Model AI mungkin menjadi seperti manusia.
Yang baru belajar dari University of Texas di Austin, Texas A&M, dan Purdue University menunjukkan bahwa model bahasa besar yang mengonsumsi konten media sosial populer namun berkualitas rendah mengalami semacam “kebusukan otak” yang mungkin familier bagi siapa saja yang telah menghabiskan waktu terlalu lama melakukan doomscrolling di X atau TikTok.
“Kita hidup di zaman di mana informasi tumbuh lebih cepat daripada rentang perhatian—dan sebagian besar informasi dirancang untuk menangkap informasi yang tepat, bukan menyampaikan kebenaran atau kedalaman,” kata Junyuan Hong, asisten profesor di National University of Singapore yang mengerjakan penelitian ini sebagai mahasiswa pascasarjana di UT Austin. “Kami bertanya-tanya: Apa yang terjadi jika AI dilatih pada hal yang sama?”
Hong dan rekan-rekannya memasukkan berbagai jenis teks ke dua model bahasa open source besar dalam pra-pelatihan.

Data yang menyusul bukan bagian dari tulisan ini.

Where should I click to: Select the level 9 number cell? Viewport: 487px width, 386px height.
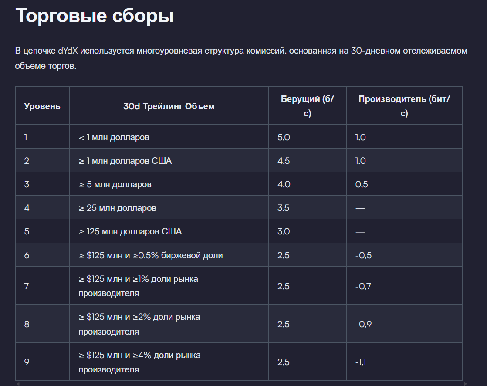tap(27, 362)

Mereka meneliti apa yang terjadi ketika para model diberi kombinasi postingan media sosial yang sangat “menarik”, atau dibagikan secara luas, dan postingan yang berisi teks sensasional atau sensasional seperti “wow”, “lihat”, atau “hanya hari ini”.
Para peneliti kemudian menggunakan beberapa tolok ukur berbeda untuk mengukur dampak diet media sosial “sampah” ini pada dua model sumber terbuka: Llama dari Meta dan Qwen dari Alibaba.
Model yang diberi teks sampah mengalami semacam kerusakan otak AI—dengan penurunan kognitif termasuk berkurangnya kemampuan penalaran dan penurunan memori. Model-model tersebut juga menjadi kurang selaras secara etis dan menjadi lebih psikopat menurut dua ukuran.
Hasilnya mencerminkan penelitian pada subjek manusia, yang mana menunjukkan bahwa konten online berkualitas rendah memiliki a efek merugikan pada kemampuan kognitif seseorang. Meluasnya fenomena ini menyebabkan “busuk otak” dinamai Kamus Oxford kata terbaik tahun ini pada tahun 2024.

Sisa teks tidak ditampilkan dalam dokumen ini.